Extract to read:
------------------------------------
This is unfortunate, because if Frank were of the mind to do so, he could
have put <CEO(_at_)BankOfAmerica(_dot_)com> as the From: address.  One solution 
to that
is to have mailing lists leave Sender: headers alone and add Resent-From:
when there is a Sender:.  MUA's would then have to display Sender: plus all
Resent-*: headers.  In this case, an MUA might display this in MS style as,
"From:<list-owner(_at_)list(_dot_)com> on behalf of 
<####(_at_)hamburg(_dot_)de> on behalf of
<CEO(_at_)BankOfAmerica(_dot_)com>".  This is a bit tedious to read, but it 
shows you
exactly what happened and defeats Frank's attempt to achieve financial
security.  Though this would effectively prevent phishing, I'm afraid this
has between slim and no chance as it requires both mailing lists to change
their use of headers and MUA's to change their UI's.  It's too bad because
it is all standards compliant, but there are too many adoption hurdles.

Of course, if nobody used the Resent-*: headers that most MUA's don't
support and fewer display by default, and simply rewrote the Sender: header,
we would still always know the party responsible for the present message.
------------------------------------
Extracted data:
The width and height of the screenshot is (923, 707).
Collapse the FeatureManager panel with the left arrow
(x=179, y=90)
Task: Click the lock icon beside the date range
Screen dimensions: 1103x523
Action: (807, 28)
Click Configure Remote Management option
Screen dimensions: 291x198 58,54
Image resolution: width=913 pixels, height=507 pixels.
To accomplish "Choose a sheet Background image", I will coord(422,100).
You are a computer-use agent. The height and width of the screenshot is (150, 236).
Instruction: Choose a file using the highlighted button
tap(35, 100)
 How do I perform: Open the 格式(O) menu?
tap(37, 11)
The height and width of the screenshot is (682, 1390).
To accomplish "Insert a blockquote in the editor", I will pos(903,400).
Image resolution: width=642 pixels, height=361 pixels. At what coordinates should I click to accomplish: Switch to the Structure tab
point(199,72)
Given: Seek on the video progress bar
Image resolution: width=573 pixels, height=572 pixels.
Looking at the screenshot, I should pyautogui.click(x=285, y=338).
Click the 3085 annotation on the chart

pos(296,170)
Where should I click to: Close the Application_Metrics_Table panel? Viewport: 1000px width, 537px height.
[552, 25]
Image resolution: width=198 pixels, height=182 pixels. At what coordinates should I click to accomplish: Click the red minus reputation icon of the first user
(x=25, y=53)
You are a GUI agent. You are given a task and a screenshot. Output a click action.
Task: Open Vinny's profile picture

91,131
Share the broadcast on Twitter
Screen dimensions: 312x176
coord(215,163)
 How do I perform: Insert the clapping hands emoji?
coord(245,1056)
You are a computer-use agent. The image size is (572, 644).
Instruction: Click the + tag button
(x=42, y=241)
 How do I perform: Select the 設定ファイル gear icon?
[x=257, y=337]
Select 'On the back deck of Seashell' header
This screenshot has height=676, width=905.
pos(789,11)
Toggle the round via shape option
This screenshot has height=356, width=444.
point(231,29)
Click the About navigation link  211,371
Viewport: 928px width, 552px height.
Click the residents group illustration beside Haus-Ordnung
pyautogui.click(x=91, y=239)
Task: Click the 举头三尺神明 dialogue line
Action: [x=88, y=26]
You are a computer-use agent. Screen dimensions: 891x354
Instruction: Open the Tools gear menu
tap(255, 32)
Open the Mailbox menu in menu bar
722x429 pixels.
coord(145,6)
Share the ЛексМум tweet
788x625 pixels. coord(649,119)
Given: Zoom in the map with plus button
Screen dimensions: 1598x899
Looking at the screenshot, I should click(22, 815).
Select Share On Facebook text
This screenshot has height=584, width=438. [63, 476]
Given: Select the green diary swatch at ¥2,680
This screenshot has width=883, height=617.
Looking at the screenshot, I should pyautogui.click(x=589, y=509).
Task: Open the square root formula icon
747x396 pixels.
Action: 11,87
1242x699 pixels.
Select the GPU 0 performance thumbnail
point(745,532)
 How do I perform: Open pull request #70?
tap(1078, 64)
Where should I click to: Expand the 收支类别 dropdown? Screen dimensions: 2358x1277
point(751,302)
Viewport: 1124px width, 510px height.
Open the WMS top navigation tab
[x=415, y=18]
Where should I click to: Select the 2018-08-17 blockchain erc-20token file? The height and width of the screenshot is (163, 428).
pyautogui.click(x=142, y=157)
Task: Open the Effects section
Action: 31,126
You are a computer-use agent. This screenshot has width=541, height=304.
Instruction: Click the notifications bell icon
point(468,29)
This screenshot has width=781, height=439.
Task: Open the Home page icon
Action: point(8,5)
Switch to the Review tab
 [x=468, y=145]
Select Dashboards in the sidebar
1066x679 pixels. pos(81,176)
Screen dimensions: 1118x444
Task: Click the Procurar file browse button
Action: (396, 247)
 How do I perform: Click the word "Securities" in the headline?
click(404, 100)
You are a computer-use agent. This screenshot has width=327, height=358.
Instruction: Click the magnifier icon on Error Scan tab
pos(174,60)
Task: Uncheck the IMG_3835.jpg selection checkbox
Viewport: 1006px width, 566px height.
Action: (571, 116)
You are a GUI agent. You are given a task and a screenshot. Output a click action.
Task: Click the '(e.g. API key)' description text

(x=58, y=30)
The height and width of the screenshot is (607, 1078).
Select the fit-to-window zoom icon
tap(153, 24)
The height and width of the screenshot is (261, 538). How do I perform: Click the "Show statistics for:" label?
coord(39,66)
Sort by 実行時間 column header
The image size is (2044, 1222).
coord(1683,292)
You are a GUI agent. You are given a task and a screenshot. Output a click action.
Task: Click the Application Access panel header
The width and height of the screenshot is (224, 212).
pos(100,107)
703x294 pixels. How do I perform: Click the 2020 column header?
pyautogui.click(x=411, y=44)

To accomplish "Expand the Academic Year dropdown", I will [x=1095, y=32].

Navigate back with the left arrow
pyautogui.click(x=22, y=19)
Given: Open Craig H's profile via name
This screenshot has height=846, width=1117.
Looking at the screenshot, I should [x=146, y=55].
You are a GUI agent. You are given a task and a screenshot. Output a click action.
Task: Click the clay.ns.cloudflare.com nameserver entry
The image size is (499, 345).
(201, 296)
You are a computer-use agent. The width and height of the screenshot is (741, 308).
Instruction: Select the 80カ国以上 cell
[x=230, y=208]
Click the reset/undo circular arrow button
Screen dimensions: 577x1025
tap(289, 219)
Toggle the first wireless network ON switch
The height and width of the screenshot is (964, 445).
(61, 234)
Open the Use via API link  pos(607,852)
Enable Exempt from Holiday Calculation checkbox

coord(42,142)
------------------------------------
Task to complete: Can you copy the email header passage word for word, from "Of course, if" to "the present message."? The data here has no connection to the email header passage.

Completed task:
Of course, if nobody used the Resent-*: headers that most MUA's don't
support and fewer display by default, and simply rewrote the Sender: header,
we would still always know the party responsible for the present message.